Texte source ▸
Ce qu’il reste de l’ex-fort colonial français Magny, en 2022. La colonie devient un Etat indépendant le 1er janvier 1804 après la révolte de 1791-1804. (Corentin Fohlen/Divergence)
par Sabine Cadeau, historienne à l'université McGill, Michael Kwass, historien à l'université Johns-Hopkins et Mary Lewis, historienne à l'université Harvard
publié le 15 avril 2025 à 6h15

Ce jeudi 17 avril, cela fera 200 ans jour pour jour qu’une ordonnance inique a été signée par Charles X. Par ce document, le roi de France imposait à Haïti le paiement d’une indemnité ruineuse en échange de la reconnaissance de son indépendance.

Données extraites ▸

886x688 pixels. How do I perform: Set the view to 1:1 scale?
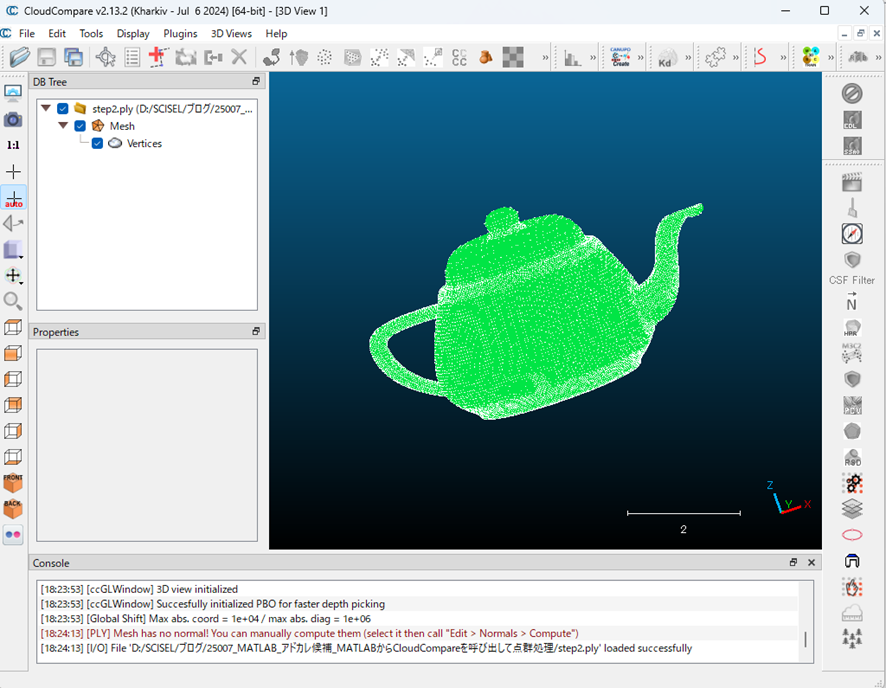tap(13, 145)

---

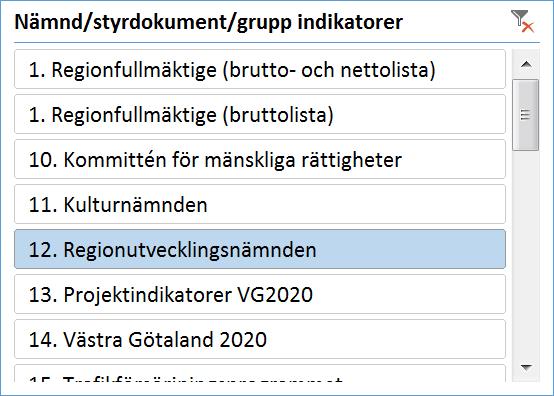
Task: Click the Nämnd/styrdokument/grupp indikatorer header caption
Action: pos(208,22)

Consignes ▸
**1)** Répondez à ces questions sur le texte consacré à Haïti :
(a) À quelle date la colonie devient-elle un État indépendant ?
(b) Dans quelle université travaille Mary Lewis ?
(c) Quel roi a signé l'ordonnance ?
**2)** Recopiez mot pour mot le passage du texte consacré à Haïti, en commençant par « Ce qu’il reste » et en allant jusqu'à « 1791-1804. (Corentin Fohlen/Divergence) ».

Réponses par consigne ▸
**1)**
(a) Le 1er janvier 1804.
(b) À l'université Harvard.
(c) Charles X.

**2)**
Ce qu’il reste de l’ex-fort colonial français Magny, en 2022. La colonie devient un Etat indépendant le 1er janvier 1804 après la révolte de 1791-1804. (Corentin Fohlen/Divergence)